TÂCHES À RÉALISER:
1/ Dans l'extrait sur les majorations familiales, relevez les prélèvements effectués sur ces majorations.
2/ Citez le passage de l'extrait compris entre « La présentation des » et « les MF perçues. », bornes incluses.

EXTRAIT SÉLECTIONNÉ:
CFDT – Enquête sur les écolages et les majorations familiales
- L’employeur doit prendre en charge les surcoûts liés à l’expatriation des enfants des agents
- Le compte n’y est pas
- Le constat est amer
- C’est le bazar
- L’insécurité financière face aux frais d’écolage est devenue la règle
- Les enfants ne passent pas tout leur temps à l’école
- Une mauvaise surprise attend les agents à leur retour en France
- Les revendications sont claires
La CFDT a réalisé une grande enquête sur les majorations familiales (MF). L’ensemble des agents du ministère a été sollicité. En plus des très nombreuses réponses qu’elle a reçues, qui témoignent de l’inquiétude et de l’actualité de ce sujet, un travail minutieux de comparaison des MF et des frais d’écolage permet de dresser le tableau d’ensemble d’une situation à la fois désordonnée et injuste qui ne laisse que peu de doute sur le peu d’attention que le Département porte aux enfants des agents, et donc aux agents eux-mêmes.
Les frais[1] de 65 établissements dans 65 villes différentes réparties aux quatre coins du monde[2], ont été comparés aux Majorations familiales correspondantes.
L’employeur doit prendre en charge les surcoûts liés à l’expatriation des enfants des agents
La France ne veut-elle être représentée que par des diplomates célibataires à New-York, Pékin, et Londres ? Avoir des enfants est-il rédhibitoire pour devenir diplomate ? En d’autres termes, imagine-t-on que la question « Souhaitez-vous avoir des enfants dans les années qui viennent ? » soit une question posée à l’oral d’un concours du Ministère ? Imposer le célibat géographique, sauf cas particulier des pays en guerre, n’est pas une option ; pas plus que la déscolarisation des enfants des diplomates français.
La question est d’autant plus pertinente que la France a toutes les raisons d’être fière de son réseau d’écoles presque universel. 98 % des agents qui ont participé à l’enquête sont en poste dans une ville dans laquelle se trouve un établissement français.
Le compte n’y est pas
Dans plus de la moitié des cas, les majorations familiales, même lorsque les agents ne sont pas logés, et déduction faite de la CSG, de la CRDS et de la mutuelle, ne permettent pas de payer l’école des enfants. Elles sont donc loin d’assurer l’équivalent des allocations familiales françaises.
La présentation des Majorations familiales[3] sur DIPLONET est doublement erronée :
- Les prélèvements sur les majorations familiales ne nous laissent pas le choix. Les majorations familiales servent aussi à payer la CSG, la CRDS[4], la mutuelle[5] et pour ceux qui sont logés, le loyer[6].
- De surcroît, même si les MF étaient intégralement versées aux familles, elles ne permettraient pas de payer les écolages dans 18 établissements sur les 65 étudiés.
Exemple : Les frais de scolarité sont supérieurs de 3546 € par an aux majorations familiales brutes pour un enfant scolarisé au lycée français de Shanghai.
Dans cette situation, non seulement les agents doivent utiliser leur IRE pour payer l’école de leurs enfants, mais encore pour payer la part de CSG, CRDS et mutuelle due sur les MF perçues.

DONNÉES ENREGISTRÉES:
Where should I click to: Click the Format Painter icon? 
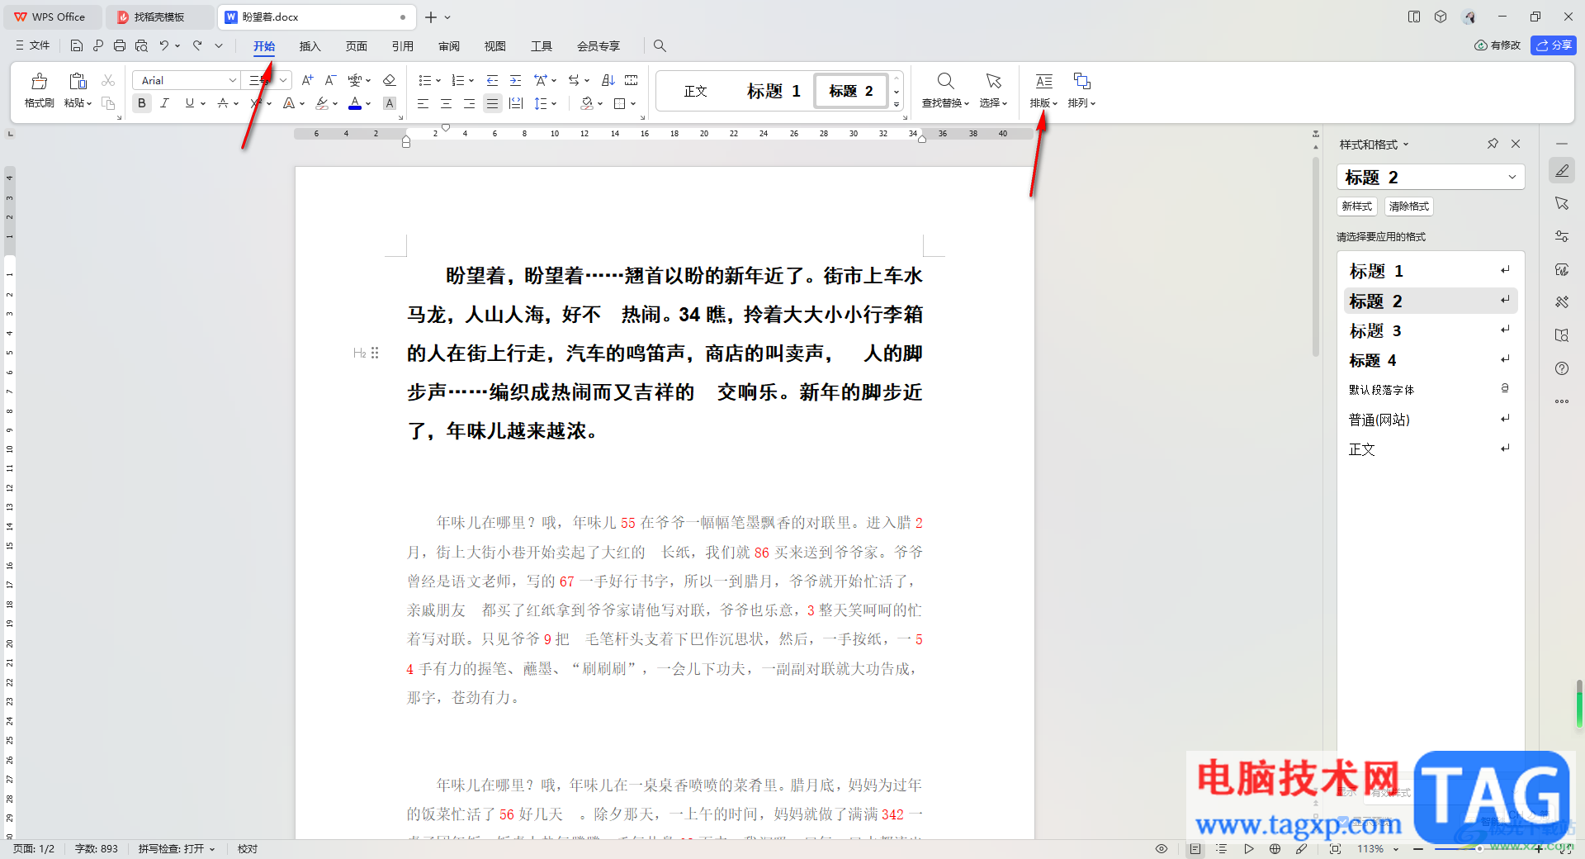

RÉPONSES AUX TÂCHES:
1/
- la CSG
- la CRDS
- la mutuelle
- le loyer, pour les agents logés

2/
La présentation des Majorations familiales[3] sur DIPLONET est doublement erronée :
- Les prélèvements sur les majorations familiales ne nous laissent pas le choix. Les majorations familiales servent aussi à payer la CSG, la CRDS[4], la mutuelle[5] et pour ceux qui sont logés, le loyer[6].
- De surcroît, même si les MF étaient intégralement versées aux familles, elles ne permettraient pas de payer les écolages dans 18 établissements sur les 65 étudiés.
Exemple : Les frais de scolarité sont supérieurs de 3546 € par an aux majorations familiales brutes pour un enfant scolarisé au lycée français de Shanghai.
Dans cette situation, non seulement les agents doivent utiliser leur IRE pour payer l’école de leurs enfants, mais encore pour payer la part de CSG, CRDS et mutuelle due sur les MF perçues.